With Curiosity safely landed on Mars, the real work begins. And this is where Canadian expertise comes in.
Designed by a University of Guelph professor, funded by the Canadian Space Agency and built by Canada's MacDonald Dettwiler and Associates Ltd., the Alpha Particle X-ray Spectrometer is a key part of gleaning information on Mars's ancient history, and maybe the secrets to life on other planets.
NASA is hoping its $2.5-billion gambit to send its rover to Mars will yield valuable information on a planet that may likely have once been hospitable to living creatures. Scientists want to know whether that's the case, what conditions supported life and what happened to make Mars the apparently arid, acidic and inhospitable planet it is today.

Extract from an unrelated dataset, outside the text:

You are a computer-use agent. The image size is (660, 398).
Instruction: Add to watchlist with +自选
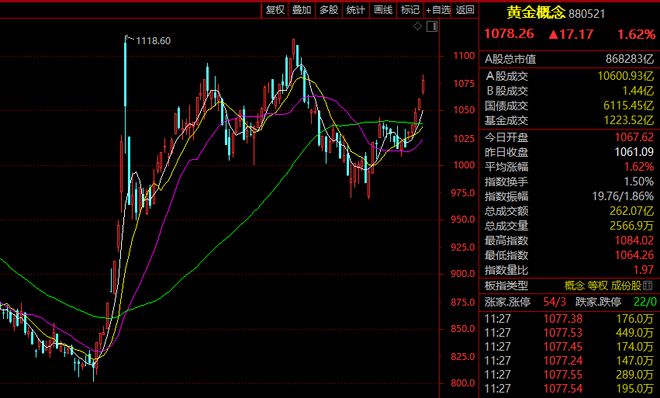coord(438,10)
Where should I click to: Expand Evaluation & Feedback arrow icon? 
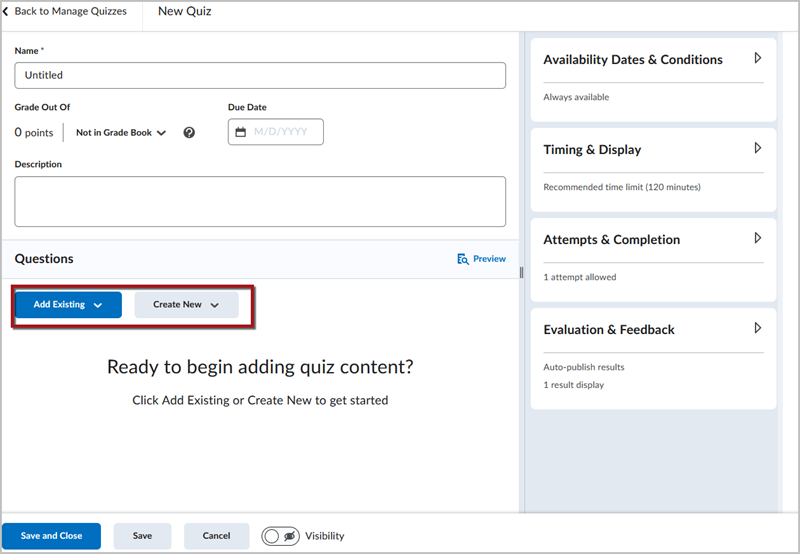coord(758,328)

So for the next three months, University of Guelph Professor Ralf Gellert will be shuttling between Guelph and the Jet Propulsion Laboratories in Pasadena, Calif. As principal investigator behind the spectrometer, it will be largely his job to ensure the high-tech piece of equipment is working and to see what kind of information it yields.

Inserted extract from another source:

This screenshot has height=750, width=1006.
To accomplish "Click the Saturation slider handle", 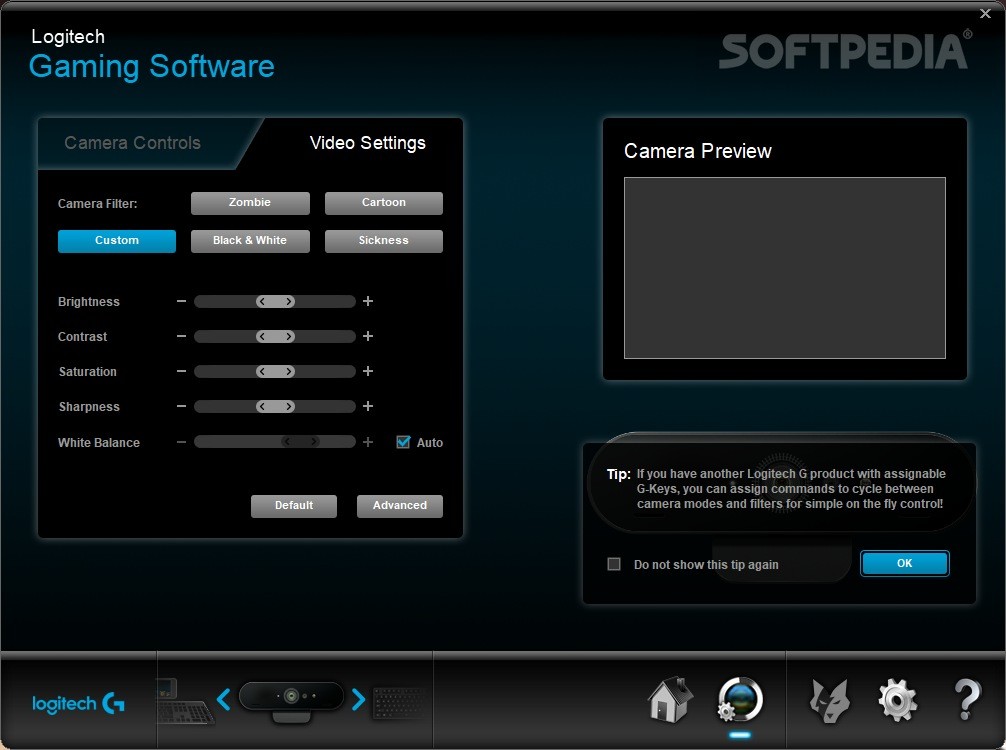I will pyautogui.click(x=275, y=372).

The APXS is about the size of a pop can and is attached to Curiosity's arm. But its small size is misleading: This device is designed to determine the chemical composition of rocks and soil. If that doesn't sound terribly exciting, consider this: The bits of rock and dirt Curiosity finds in its sojourn on the red planet will tell us whether there was life on Mars, when there was life on Mars and what happened afterwards.
Ultimately, scientists are looking for clay minerals. Clay is formed when the atmosphere is warm and wet enough to support life. Even if those conditions change, as the clay sets underneath multiple layers of rock over millions of years, it retains the same minerals that identified it before.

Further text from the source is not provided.